Anti-inflammatory medications,
such as aspirin and other over-thecounter
medications, do not directly
control phantom limb pain itself, but
can help by decreasing the local tissue
inflammation that sometimes leads to
phantom pain flare-ups.
It is important that patients review
with their physicians the potential
side- effects of all
medications (including
vitamin, mineral, food and
herbal supplements) that
might be used alone or in
combination to treat their
pain.
Other Possible
Treatments
Though often lacking in
scientific evidence, many
physical treatments have
also been reported to
be effective in treating
amputation-related
pain. These treatments
include physical therapy,
acupuncture, massage and tapping
near the incision line, transcutaneous
or percutaneous electrical nerve
stimulation, the use of compression
devices, mirror imaging, therapeutic
touch, magnet therapy, and the use
of special liners and topical agents.
Clinical experience has shown that, at a
minimum, effective phantom limb pain
management usually includes shrinking
and shaping the residual limb for full
weight-bearing, maintaining mobility,
sleeping adequately, gently massaging
the soft tissues around the residual
limb, and reducing stress.
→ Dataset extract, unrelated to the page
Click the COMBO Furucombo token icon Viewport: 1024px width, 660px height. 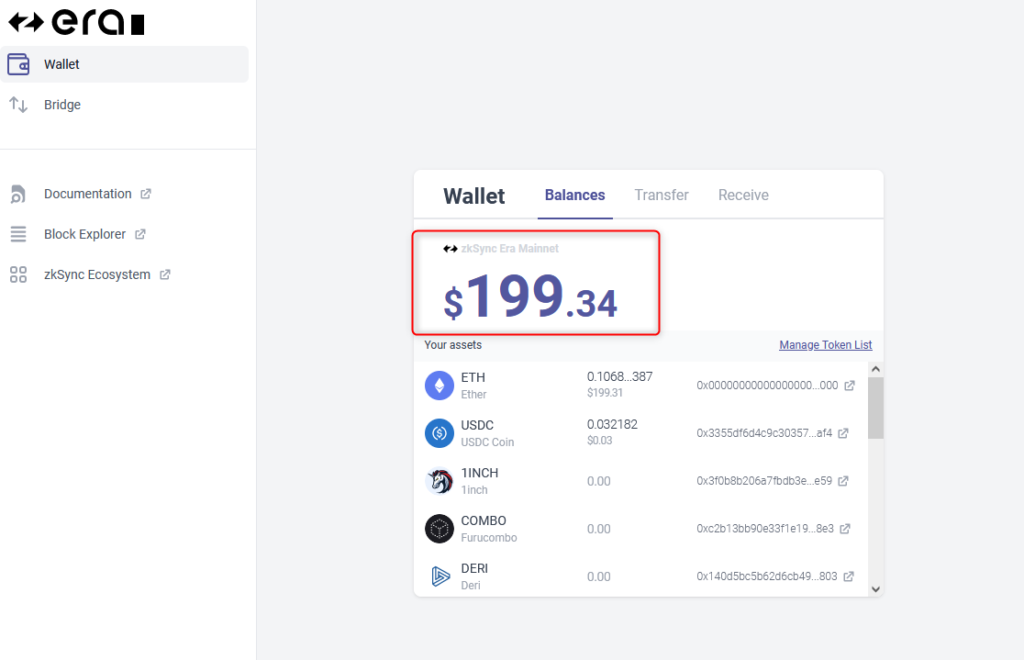pos(440,529)
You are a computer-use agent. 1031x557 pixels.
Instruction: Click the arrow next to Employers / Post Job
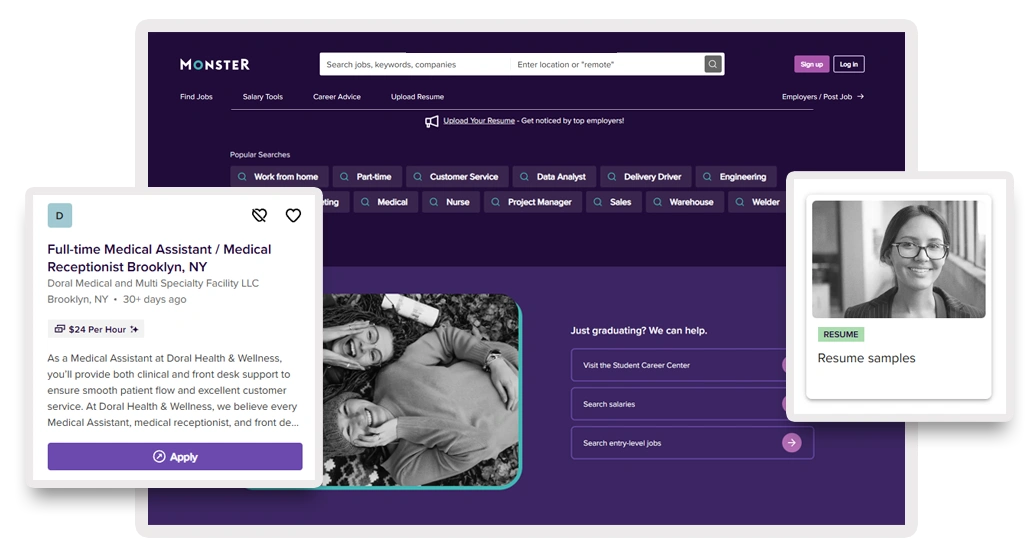[860, 97]
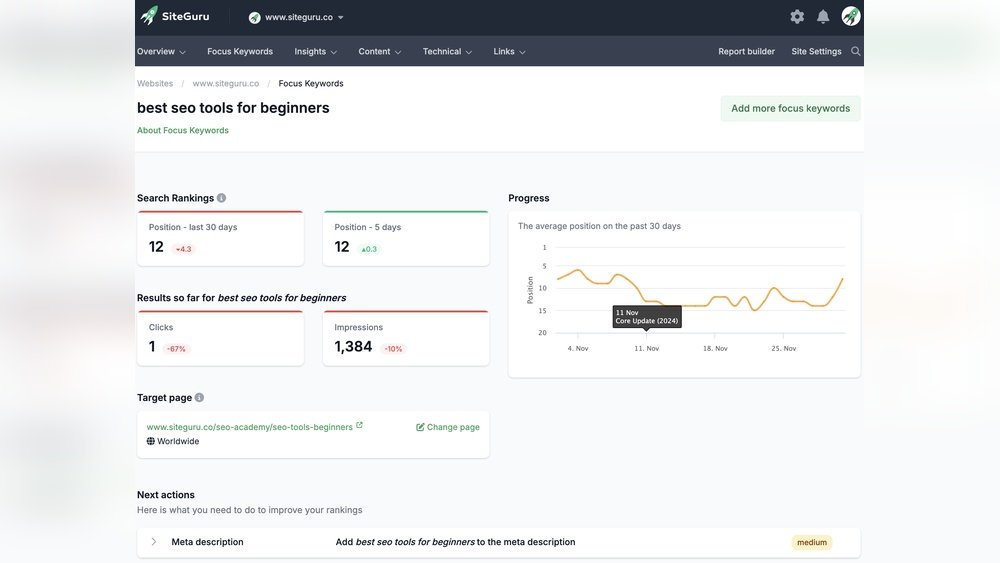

Services,
such as counseling (individual, family,
group and vocational), self-hypnosis
and biofeedback training, are also
available to help patients reduce stress
and thereby improve their overall pain
management.
Working Together for Success
It is not uncommon for pain associated
with an amputation to seem worse
at night when the activity of the
day subsides and the person may
feel alone. No one should despair,
however. Good communication
between the patient and the amputee
multidisciplinary care team can help
them design and implement a dynamic
and individualized pain-management
plan that can provide sufficient comfort
over the entire day while enabling the
patient to participate fully in his or her
recovery and rehabilitation process.